Premesso che cattolico non è affatto sinonimo di moderato, credo necessario distinguere fra moderazione e moderatismo. La moderazione è una virtù – la capacità di trovare un equilibrio fra posizioni diverse – che va riferita soprattutto al metodo. Il moderatismo invece – e in questo consisterebbe il progetto di Montezemolo&co. – è il minimalismo della politica, la riduzione delle attese e dei desideri, l’omologazione sui bisogni proiettati verso il basso. Personalmente poi nutro molte riserve per tutte le operazioni politiche cosiddette centriste: il centro non è una collocazione partitica, semmai è il luogo dove si operano le mediazioni, il luogo mediano dell’esercizio politico.

Alcuni dei promotori, Bonanni in particolare, dicono di voler coniugare la “agenda Monti” con la Dottrina sociale della Chiesa...

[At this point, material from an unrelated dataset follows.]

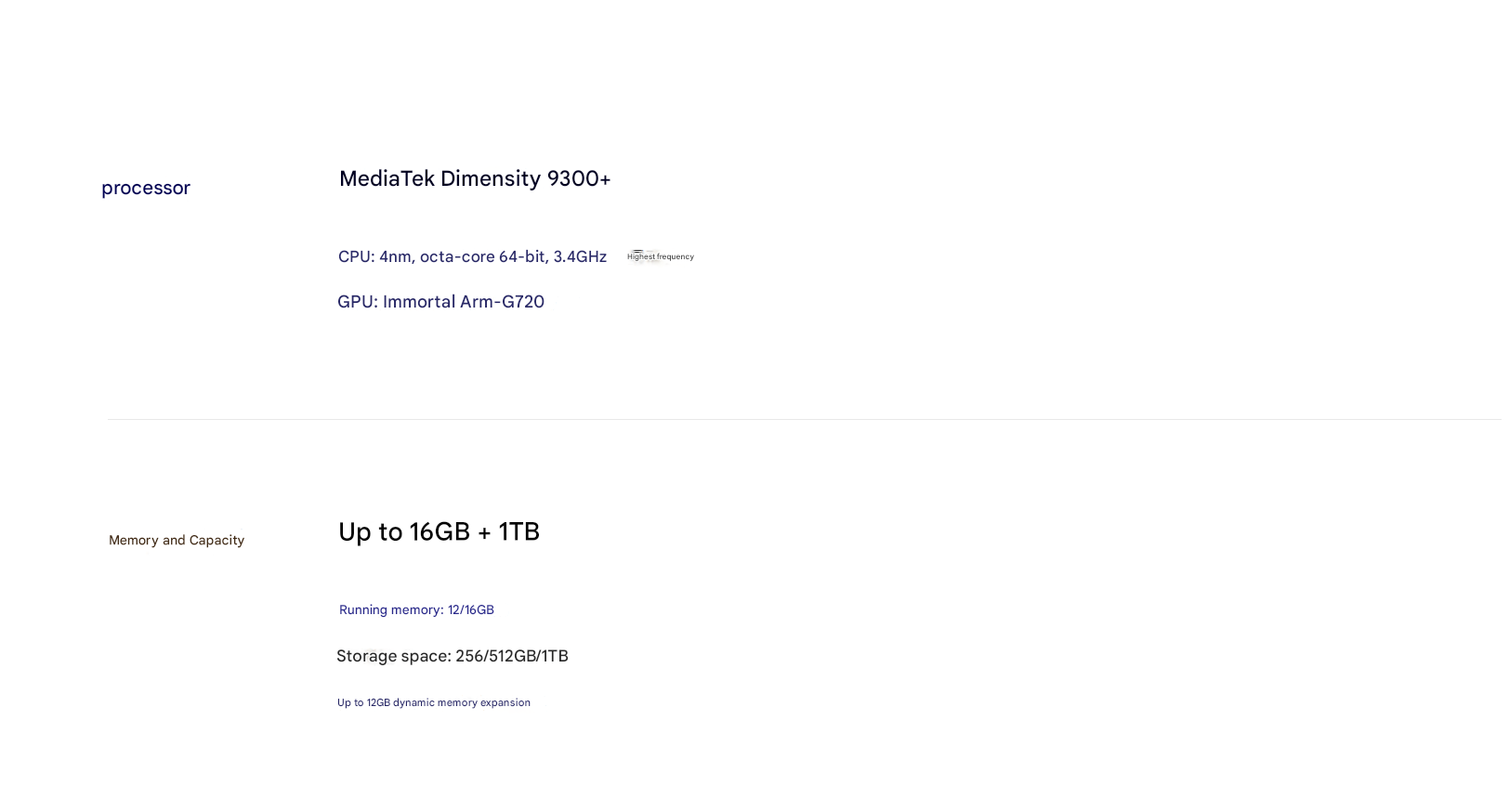Click the 12GB dynamic memory expansion note
Viewport: 1509px width, 812px height.
[x=434, y=702]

Dopo aver ascoltato questa affermazione, le mie perplessità si sono fatte ancora più forti, perché mi sembra che fra i due termini ci sia una profonda e irriducibile incompatibilità: la Dottrina sociale della Chiesa nasce con le intenzioni di voler affermare la giustizia sociale, mentre mi pare che la cosiddetta agenda Monti, ispirata da un assoluto dogmatismo finanziario, non solo non contenga alcun elemento di politica sociale, ma anzi comporti un progressivo impoverimento delle fasce più deboli della popolazione. C’è una enfatizzazione acritica dell’operato di Monti e del suo governo – senza con questo voler misconoscere il credito internazionale riacquistato dall’Italia dopo la lunga stagione berlusconiana – che ignora del tutto il disagio e la disperazione che sta attraversando tutto il Paese, soprattutto nelle sue parti più deboli. E poi cosa è questa fantomatica agenda Monti? A me pare che si possa ridurre a poche parole: rigore, tagli lineari su scuola, università e spesa sociale, senza toccare i grandi patrimoni e le banche.

Qual è il loro programma?

Non c’è. Il loro programma è Monti, e basta. Ma, al di là del merito – ovvero la sudditanza alla finanza –, c’è un ulteriore problema: nel momento in cui si mettono sotto l’ombrello di Monti, c’è un implicito riconoscimento della debolezza della proposta politica visto che devono affidarsi ad un non politico. Monti è la copertura di un progetto debole e incerto. Invece bisogna sottrarsi al dogmatismo finanziario e restituire il primato alla politica.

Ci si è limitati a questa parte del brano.